Viagra: it’s something which happens to most of us. You’re browsing through your inbox and then suddenly there’s an advert there for Viagra staring you in the face.
OK – I get that. Someone is sending out millions of e-mails; safe in the knowledge that even if they get a tiny percentage of respondents, it will have been worthwhile. I actually get relatively few spam e-mails either at home or work, so it’s never really been a hassle for me.
What I am starting to receive more frequently (especially at work) is the empty spam e-mail. No content whatsoever. Even inspecting the message body to try and work out if there’s something my e-mail client isn’t displaying turns up no answers.

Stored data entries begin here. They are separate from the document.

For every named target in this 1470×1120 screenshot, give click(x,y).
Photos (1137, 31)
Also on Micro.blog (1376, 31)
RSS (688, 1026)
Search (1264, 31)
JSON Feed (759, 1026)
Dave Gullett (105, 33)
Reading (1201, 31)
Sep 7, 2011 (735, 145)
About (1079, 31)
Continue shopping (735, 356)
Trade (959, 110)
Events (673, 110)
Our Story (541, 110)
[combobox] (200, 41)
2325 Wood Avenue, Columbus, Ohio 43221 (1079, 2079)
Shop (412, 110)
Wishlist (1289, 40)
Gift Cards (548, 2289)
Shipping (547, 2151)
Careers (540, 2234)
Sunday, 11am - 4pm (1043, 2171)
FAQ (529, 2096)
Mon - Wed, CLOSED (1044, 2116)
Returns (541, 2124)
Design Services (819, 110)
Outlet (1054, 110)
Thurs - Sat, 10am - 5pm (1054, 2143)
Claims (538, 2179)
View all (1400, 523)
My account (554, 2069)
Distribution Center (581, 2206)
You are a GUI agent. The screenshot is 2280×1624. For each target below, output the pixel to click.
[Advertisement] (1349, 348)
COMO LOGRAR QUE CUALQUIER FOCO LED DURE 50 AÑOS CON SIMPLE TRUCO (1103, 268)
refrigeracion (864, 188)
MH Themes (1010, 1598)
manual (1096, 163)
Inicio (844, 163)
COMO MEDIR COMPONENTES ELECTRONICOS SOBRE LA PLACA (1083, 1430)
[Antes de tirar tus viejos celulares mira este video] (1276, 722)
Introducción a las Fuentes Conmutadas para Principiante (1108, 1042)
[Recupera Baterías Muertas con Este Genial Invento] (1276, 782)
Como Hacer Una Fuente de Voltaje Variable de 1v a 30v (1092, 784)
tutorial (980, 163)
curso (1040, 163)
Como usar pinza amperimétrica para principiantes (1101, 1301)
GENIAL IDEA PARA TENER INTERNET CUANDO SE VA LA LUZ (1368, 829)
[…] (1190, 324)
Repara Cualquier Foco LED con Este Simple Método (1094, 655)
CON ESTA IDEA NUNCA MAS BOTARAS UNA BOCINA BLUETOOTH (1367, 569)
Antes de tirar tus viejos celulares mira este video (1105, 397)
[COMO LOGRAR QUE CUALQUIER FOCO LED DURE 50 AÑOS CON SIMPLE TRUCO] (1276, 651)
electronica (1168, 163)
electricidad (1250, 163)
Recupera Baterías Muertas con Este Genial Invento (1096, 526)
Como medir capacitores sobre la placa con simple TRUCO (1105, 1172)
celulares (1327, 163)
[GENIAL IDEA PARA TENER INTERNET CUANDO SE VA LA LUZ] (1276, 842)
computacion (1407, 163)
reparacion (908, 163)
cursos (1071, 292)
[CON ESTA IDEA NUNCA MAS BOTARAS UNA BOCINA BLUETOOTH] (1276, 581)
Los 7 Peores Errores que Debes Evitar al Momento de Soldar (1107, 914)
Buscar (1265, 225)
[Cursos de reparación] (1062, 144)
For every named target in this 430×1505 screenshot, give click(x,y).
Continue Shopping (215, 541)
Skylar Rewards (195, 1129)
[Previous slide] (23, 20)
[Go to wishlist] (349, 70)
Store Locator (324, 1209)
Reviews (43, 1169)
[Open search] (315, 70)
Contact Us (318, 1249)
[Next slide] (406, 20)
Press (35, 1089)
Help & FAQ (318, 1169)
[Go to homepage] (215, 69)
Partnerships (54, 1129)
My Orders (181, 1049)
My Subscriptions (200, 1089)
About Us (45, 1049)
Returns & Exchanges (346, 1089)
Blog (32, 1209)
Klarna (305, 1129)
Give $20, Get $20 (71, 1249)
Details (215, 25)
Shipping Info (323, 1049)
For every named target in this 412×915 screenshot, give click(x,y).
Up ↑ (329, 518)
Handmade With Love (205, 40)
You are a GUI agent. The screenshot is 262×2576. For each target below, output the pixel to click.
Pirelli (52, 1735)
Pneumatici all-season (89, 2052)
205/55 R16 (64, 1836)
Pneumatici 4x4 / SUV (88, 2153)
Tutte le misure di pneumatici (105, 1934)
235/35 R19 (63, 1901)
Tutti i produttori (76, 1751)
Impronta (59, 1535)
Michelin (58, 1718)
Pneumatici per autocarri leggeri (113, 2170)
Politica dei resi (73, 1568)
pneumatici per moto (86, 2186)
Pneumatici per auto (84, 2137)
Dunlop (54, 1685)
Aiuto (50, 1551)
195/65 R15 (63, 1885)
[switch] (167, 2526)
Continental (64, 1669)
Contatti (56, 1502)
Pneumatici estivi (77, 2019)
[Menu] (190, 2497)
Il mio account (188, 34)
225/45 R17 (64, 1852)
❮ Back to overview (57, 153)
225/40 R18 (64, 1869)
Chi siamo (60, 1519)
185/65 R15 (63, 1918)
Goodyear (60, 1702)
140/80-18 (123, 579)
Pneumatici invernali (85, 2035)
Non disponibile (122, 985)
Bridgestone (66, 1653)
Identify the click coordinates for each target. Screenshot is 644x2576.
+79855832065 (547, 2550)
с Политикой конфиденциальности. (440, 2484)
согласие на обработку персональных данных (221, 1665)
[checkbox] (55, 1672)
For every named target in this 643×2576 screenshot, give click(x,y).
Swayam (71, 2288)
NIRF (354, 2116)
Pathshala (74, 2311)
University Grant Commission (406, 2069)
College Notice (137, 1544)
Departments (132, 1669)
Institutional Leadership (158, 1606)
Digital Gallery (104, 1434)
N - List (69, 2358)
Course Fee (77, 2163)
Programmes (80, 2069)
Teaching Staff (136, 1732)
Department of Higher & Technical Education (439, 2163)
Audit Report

So what use can an empty spam e-mail actually be to anyone (including the spammers)? It’s useless as marketing tool: the only information you’re receiving is the sender’s address, which is usually faked and not that of the real originator. So you can’t advertise or sell something a la little blue tablets. It’s useless as a tool to test for valid e-mail addresses: if an initial empty e-mail gets through, then what do you send as a follow-up? You might as well have sent a content-laden spam e-mail in the first place. Also, there’s no images for the user to download and indicate this is a valid and monitored e-mail account.
So what are empty e-mails really for? Any suggestions?
As a footnote to this blog entry, I had to do a quick Google search to confirm Viagra tablets were blue and not purple. Congratulations Ian, you’ve just done a search for Viagra on your work laptop.